/*
* from blog:
* http://www.cnblogs.com/TenosDoIt/p/3673188.html
*
* 算法2:利用分治的思想把合并k个链表分成两个合并k/2个链表的任务,一直划分,
* 知道任务中只剩一个链表或者两个链表。可以很简单的用递归来实现。
* 因此算法复杂度为T(k) = 2T(k/2) + O(nk),很简单可以推导得到算法复杂度为O(nklogk)

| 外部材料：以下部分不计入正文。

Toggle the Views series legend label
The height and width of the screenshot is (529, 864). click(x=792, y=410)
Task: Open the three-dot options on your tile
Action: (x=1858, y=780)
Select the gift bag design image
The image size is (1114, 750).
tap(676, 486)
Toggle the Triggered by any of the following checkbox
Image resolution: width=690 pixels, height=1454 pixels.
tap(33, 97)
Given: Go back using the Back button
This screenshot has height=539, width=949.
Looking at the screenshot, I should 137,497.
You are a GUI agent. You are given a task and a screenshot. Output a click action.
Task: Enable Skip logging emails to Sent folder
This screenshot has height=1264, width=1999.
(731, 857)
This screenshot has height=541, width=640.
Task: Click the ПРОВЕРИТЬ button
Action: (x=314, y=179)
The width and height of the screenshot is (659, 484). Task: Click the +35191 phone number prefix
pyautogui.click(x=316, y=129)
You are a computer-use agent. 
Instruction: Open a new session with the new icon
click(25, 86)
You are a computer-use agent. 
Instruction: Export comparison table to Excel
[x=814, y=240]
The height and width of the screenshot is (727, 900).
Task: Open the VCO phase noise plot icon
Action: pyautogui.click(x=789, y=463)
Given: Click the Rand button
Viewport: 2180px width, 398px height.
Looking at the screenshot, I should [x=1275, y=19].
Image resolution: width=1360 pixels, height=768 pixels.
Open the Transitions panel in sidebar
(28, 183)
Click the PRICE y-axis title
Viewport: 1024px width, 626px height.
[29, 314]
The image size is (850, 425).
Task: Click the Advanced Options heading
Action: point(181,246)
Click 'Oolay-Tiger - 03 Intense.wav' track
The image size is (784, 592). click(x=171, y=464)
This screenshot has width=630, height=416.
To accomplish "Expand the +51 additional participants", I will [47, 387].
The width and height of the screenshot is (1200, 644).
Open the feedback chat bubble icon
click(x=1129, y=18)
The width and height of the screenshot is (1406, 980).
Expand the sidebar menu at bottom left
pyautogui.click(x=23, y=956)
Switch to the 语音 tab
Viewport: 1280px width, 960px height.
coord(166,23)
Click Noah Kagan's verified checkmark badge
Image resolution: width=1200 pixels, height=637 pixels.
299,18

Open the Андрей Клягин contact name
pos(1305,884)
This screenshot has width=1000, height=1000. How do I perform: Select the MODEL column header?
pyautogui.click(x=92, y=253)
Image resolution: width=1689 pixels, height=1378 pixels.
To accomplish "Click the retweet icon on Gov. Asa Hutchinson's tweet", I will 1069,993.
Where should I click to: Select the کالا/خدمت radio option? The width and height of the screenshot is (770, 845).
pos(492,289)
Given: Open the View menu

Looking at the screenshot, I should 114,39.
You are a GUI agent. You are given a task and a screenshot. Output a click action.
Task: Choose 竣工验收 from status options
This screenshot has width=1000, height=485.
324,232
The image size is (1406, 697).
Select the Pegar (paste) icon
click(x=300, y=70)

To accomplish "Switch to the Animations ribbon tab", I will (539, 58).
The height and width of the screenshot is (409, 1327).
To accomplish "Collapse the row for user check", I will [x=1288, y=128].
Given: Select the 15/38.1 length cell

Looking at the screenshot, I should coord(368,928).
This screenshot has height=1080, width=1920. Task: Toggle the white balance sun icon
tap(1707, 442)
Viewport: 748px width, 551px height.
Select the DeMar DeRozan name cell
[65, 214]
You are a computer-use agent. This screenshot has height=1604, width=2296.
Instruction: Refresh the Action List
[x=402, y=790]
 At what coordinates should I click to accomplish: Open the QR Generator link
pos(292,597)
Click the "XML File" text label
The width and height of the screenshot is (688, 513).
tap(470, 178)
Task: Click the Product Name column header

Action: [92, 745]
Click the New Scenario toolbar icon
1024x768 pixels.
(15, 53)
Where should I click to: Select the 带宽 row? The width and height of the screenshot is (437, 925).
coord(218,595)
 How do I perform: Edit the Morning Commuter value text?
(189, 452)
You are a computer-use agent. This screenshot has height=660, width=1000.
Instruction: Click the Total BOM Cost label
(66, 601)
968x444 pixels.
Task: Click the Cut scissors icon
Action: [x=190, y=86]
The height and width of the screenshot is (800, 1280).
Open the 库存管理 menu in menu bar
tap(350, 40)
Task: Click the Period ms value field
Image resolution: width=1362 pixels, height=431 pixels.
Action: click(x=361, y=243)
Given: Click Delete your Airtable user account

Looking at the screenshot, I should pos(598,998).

递归的代码就不贴了。下面是非递归的代码非递归的思想是(以四个链表为例):
* 本文地址
1、3合并,合并结果放到1的位置
2、4合并,合并结果放到2的位置
再把1、2合并(相当于原来的13 和 24合并)
*
* Julia's comment:
* 1. pass online judge
* 130 / 130 test cases passed.
Status: Accepted
Runtime: 204 ms
*/
public static ListNode mergeKLists(ListNode[] lists)
{
int n = lists.Length;
if(n == 0)
return null;
while(n >1)
{
int k = (n+1)/2;
for(int i = 0; i < n/2; i++)
lists[i] = merge2list(lists[i], lists[i + k]);
n = k;
}
return lists[0];
}
static void Main(string[] args)
{
ListNode l1 = new ListNode(1);
l1.next = new ListNode(4);
l1.next.next = new ListNode(7);
ListNode l2 = new ListNode(2);
l2.next = new ListNode(5);
l2.next.next = new ListNode(8);
ListNode l3 = new ListNode(3);
l3.next = new ListNode(6);
ListNode l4 = new ListNode(4);
l4.next = new ListNode(9);
/* ListNode[] lists = new ListNode[3] { l1, l2, l3 };
ListNode test = mergeKLists(lists);
* */
ListNode[] lists2 = new ListNode[4] { l1, l2, l3, l4 };
ListNode test2 = mergeKLists(lists2);
}
private static ListNode merge2list(ListNode head1, ListNode head2)
{
ListNode node = new ListNode(0),
res = node;
while(head1 != null && head2 != null)
{
if(head1.val <= head2.val)
{
res.next = head1;
head1 = head1.next;
}
else
{
res.next = head2;
head2 = head2.next;
}
res = res.next;
}
if(head1 != null)
res.next = head1;
else if(head2 != null)
res.next = head2;
return node.next;
}